My favorite was Mr. Parr, a history and social studies teacher and the 8th grade basketball coach. It’s not an overstatement to say that John Thomas Parr changed my life. I was a pimply faced, shy, decidely underachieving, near teenager when I walked into his class.

I was interested in history. He made me love it.

I wanted to play basketball. He made me want to play for him.

I lacked confidence. He gave it to me. I’ll never forget making both ends of a one-and-one free throw opportunity in a game in Evanston, Wyoming. With 30 seconds left in the game, I couldn’t even think of missing. I didn’t want to disappoint Mr.

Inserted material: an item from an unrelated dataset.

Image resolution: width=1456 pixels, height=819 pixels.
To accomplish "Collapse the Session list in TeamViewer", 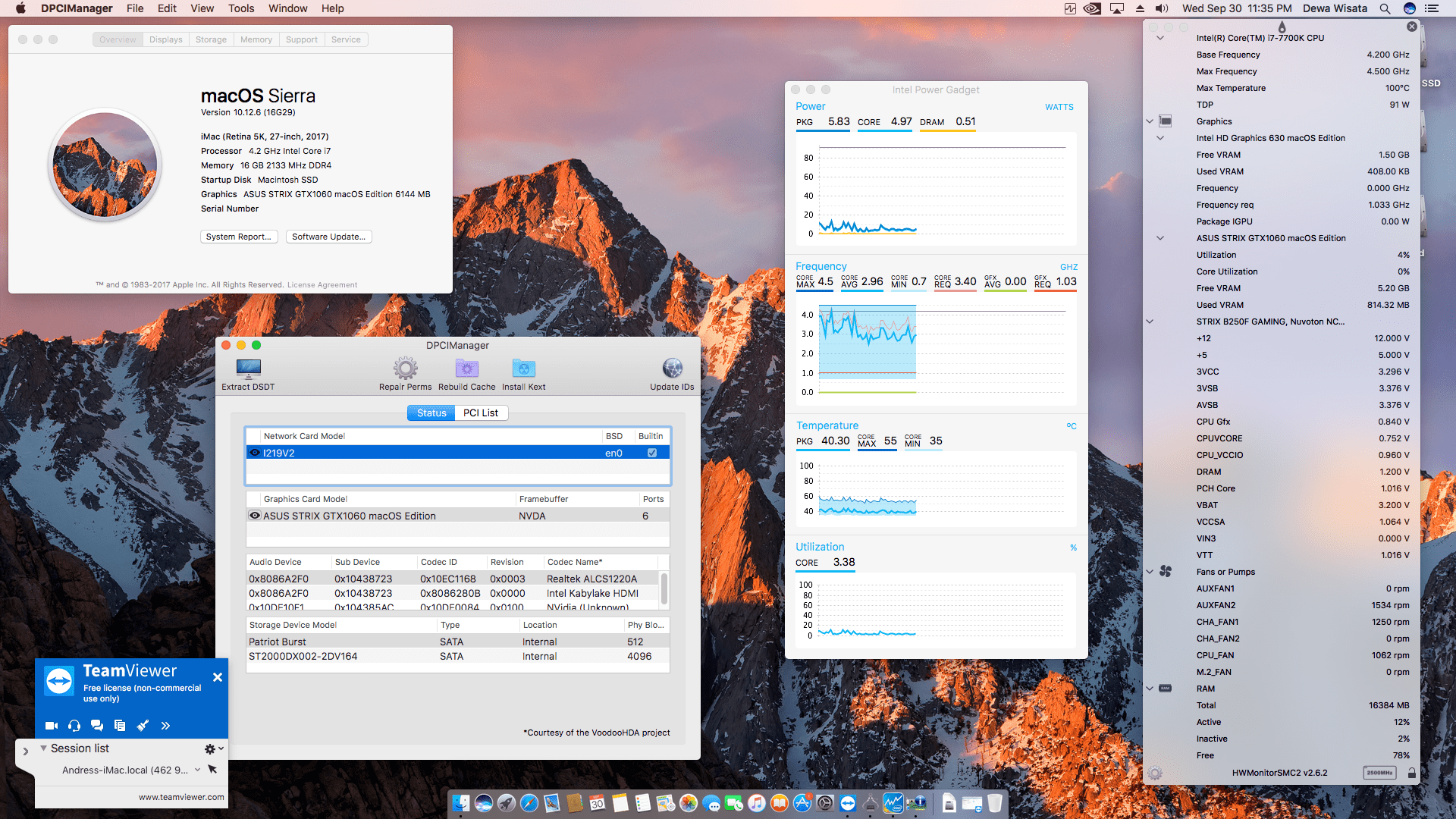I will point(46,748).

Parr.

I used to marvel at the way he used humor, a set of firm but fairly applied rules and his moral authority to handle anything that came up in class or during practice after school. Kids not only liked the guy, they wanted to do well – and do good – for him. He reflected his talents and personality back on us. What a great teacher he was.

I’ve been thinking about Mr. Parr – he’ll always be Mr. Parr to me – as I’ve read stories from Idaho to Wisconsin betraying an increasingly nasty undercurrent in the on-going debate over education budgets or, in the Idaho and Wisconsin cases, education “reform.” Teachers as a class are getting hammered. Its both a shame and a major public policy mistake.

In Wisconsin, new Gov. Scott Walker has proposed eliminating many teacher collective bargaining rights and in response thousands of teachers have descended on the state capitol to protest. Meanwhile Democratic legislators have walked out in their own protest. In Idaho, parts of the reform proposal focus on changing the way school districts handle contracts with teachers. I’ve yet to see a story that links improving classroom performance to changing contracts.

In both states teachers complain about being left out of the “reform” discussions. Meanwhile, Education Secretary Arne Duncan seems to offer a more complicated, but perhaps ultimately better approach.

At an education summit this week – collaboration, not confrontation was the theme – Duncan asked teacher unions, administrators and school board members “to take on tough issues such as teacher benefits, layoff policies, and the need for more evaluations of administrators and school boards, not just teachers. ‘The truth is that educators and management cannot negotiate their way to higher [student] performance. The [labor] contract is just a framework. Working together is the path to success.'”

I don’t know if Mr. Parr was “ruled by a labor boss” over at the local teacher union. I never thought about what he got paid or the hours he worked. It was pretty obvious the guy loved what he did. Sure there are bad teachers out there. Gosh, I suspect there are even bad investment bankers, misbehaving members of Congress, even retired NFL quarterbacks who haven’t quite measured up.

There are lots more Mr. Parr’s, too.

Getting kids better educated and creating the workforce for the 21st Century may just require that we focus on the best teachers and finding ways to make good teachers great.

I’d gladly swap all the educational experts for 30 minutes with John Thomas Parr. I’m betting the old teacher and coach would have some ideas. I’m betting he’d begin with the moral authority that goes with common sense.